THE PROBLEM:
Filter the entries below down to the lines that hold "button".

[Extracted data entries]

_____

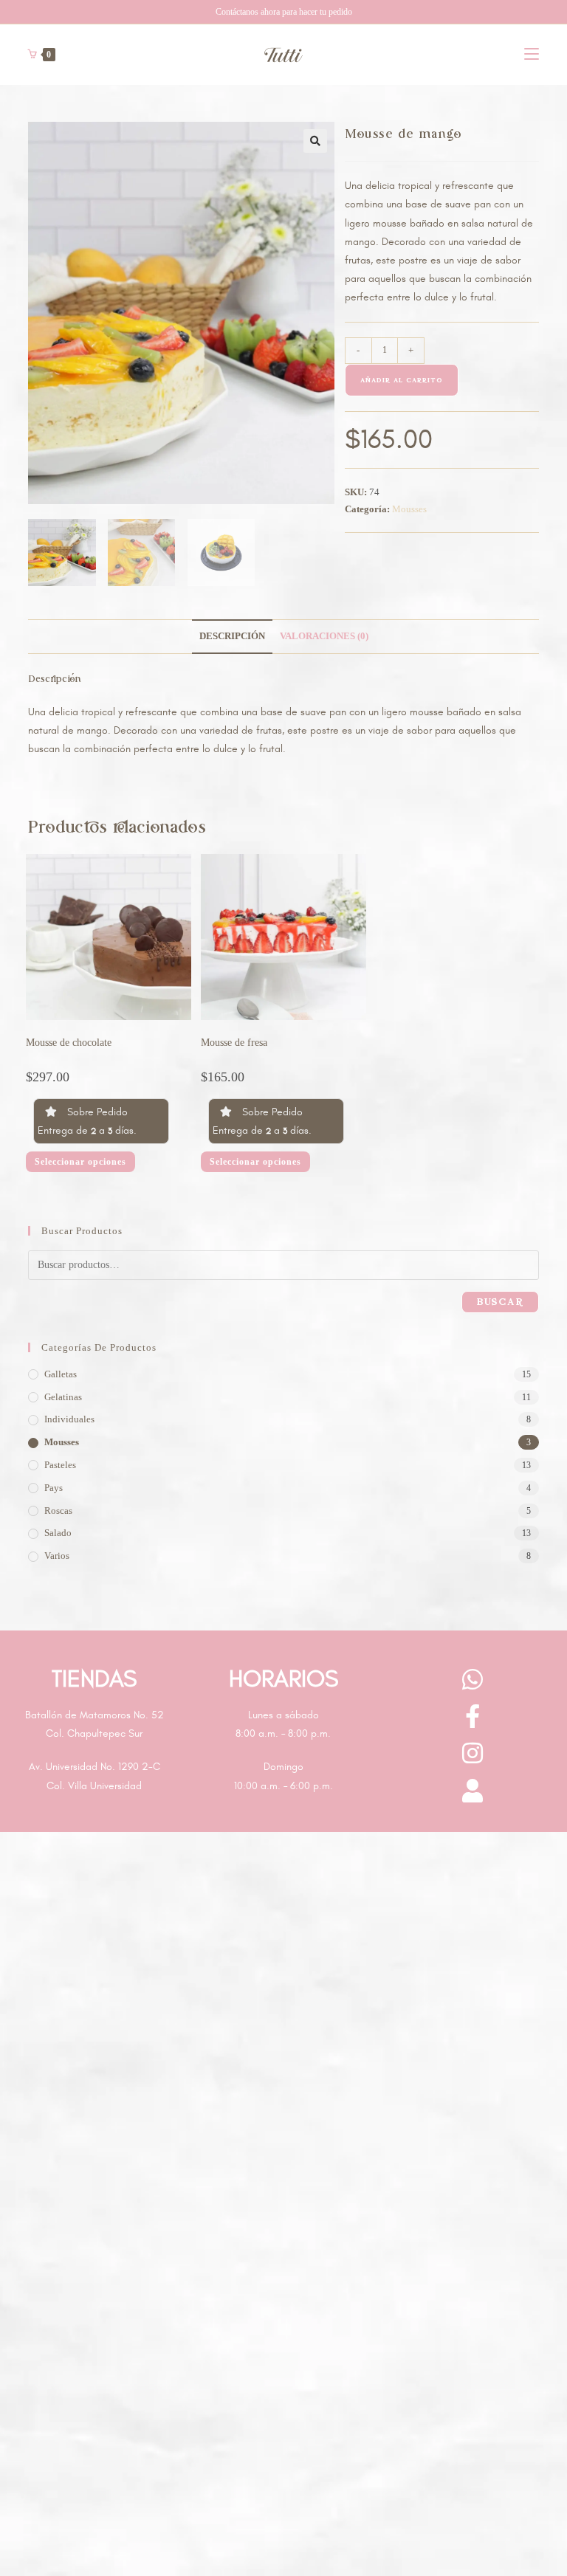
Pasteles (60, 1464)
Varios (56, 1555)
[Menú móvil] (531, 54)
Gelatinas (63, 1396)
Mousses (409, 508)
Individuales (69, 1419)
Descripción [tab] (232, 636)
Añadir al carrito (401, 380)
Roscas (58, 1510)
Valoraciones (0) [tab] (324, 636)
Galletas (60, 1374)
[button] (315, 141)
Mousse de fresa (234, 1042)
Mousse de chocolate (68, 1042)
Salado (58, 1532)
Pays (53, 1487)
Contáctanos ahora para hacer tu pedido (284, 12)
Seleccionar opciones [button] (80, 1162)
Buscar (500, 1301)
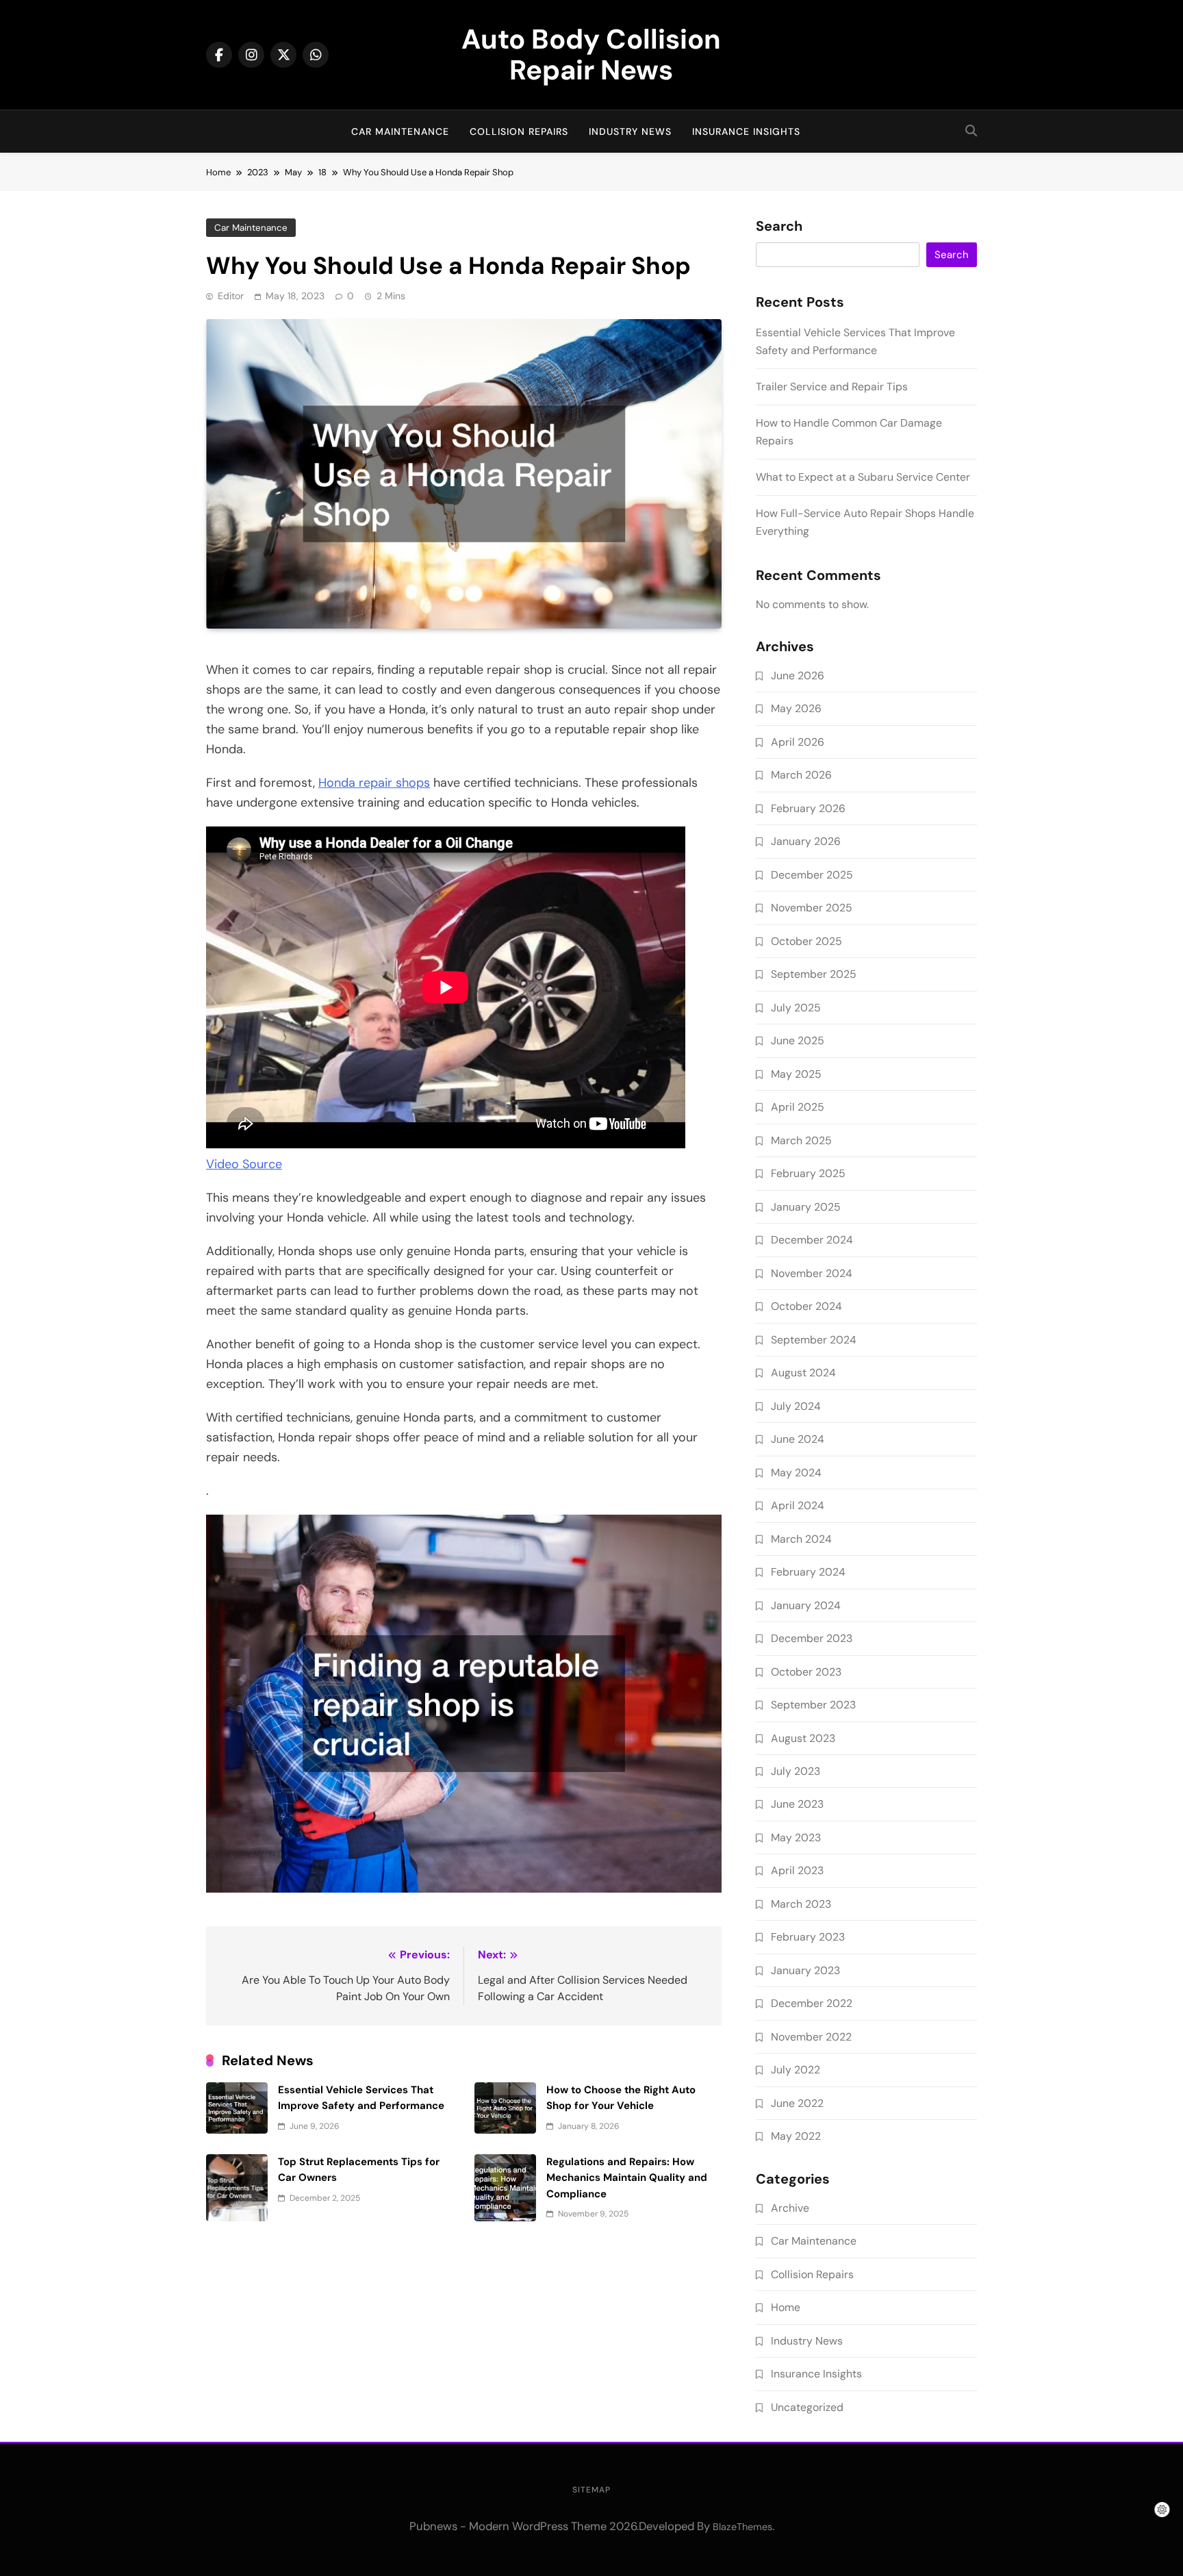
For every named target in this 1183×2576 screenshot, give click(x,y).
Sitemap (591, 2489)
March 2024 (801, 1539)
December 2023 (811, 1638)
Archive (790, 2208)
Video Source (244, 1164)
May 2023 (796, 1837)
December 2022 (811, 2003)
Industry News (630, 131)
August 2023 (803, 1738)
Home (785, 2307)
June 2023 (797, 1804)
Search (779, 226)
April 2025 (797, 1107)
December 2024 (812, 1240)
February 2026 (808, 808)
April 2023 (797, 1870)
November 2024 (811, 1273)
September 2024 (813, 1340)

_____

RESPONSE BELOW:
[button] (315, 141)
Seleccionar opciones [button] (80, 1162)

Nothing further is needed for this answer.